_Goal of the exercise:_ Nothing but the lines from the one with "Task: Open the help question mark icon" through the final line of the entries should appear in the answer, copied exactly and without pictures.

+ + + + + + +

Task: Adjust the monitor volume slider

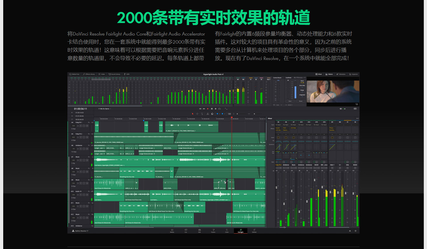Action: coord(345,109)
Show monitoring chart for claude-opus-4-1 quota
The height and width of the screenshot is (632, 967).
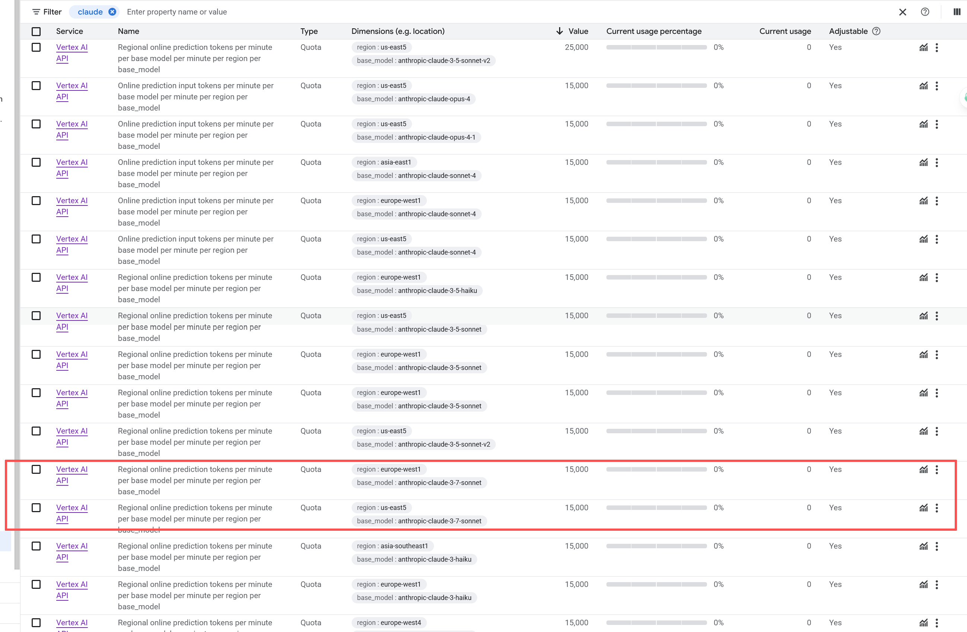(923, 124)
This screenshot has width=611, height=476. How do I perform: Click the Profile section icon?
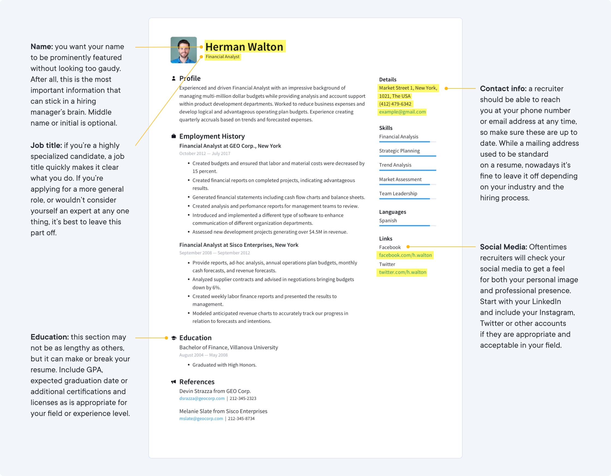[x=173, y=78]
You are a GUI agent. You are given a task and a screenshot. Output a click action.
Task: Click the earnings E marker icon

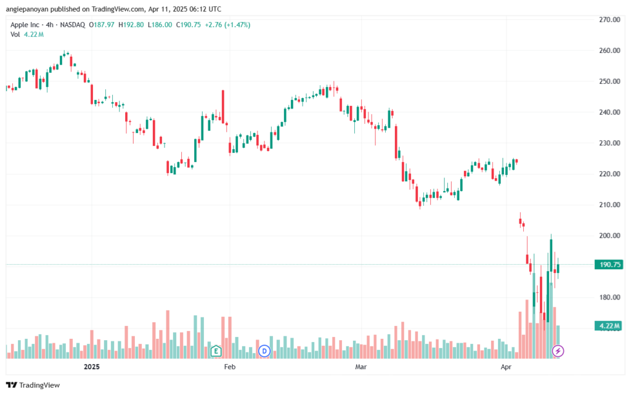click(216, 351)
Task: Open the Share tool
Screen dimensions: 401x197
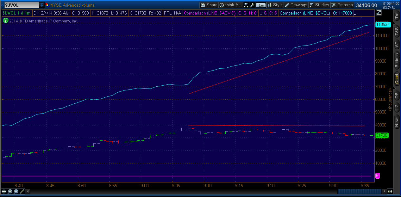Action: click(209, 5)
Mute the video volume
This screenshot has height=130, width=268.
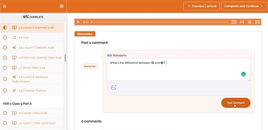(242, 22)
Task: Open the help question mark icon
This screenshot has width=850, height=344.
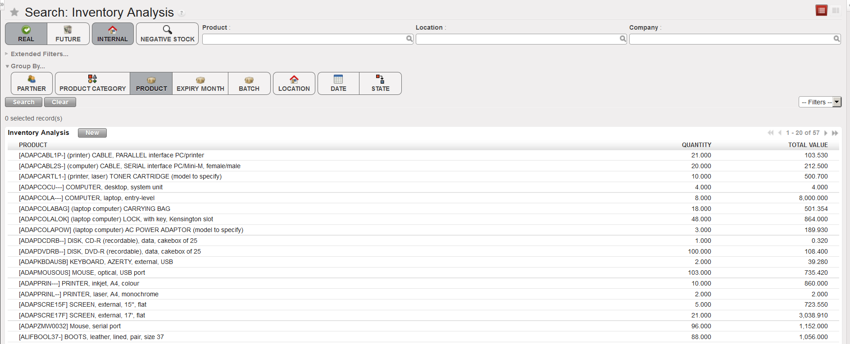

+ + + + + + +

_Result:_
Task: Open the help question mark icon
This screenshot has width=850, height=344.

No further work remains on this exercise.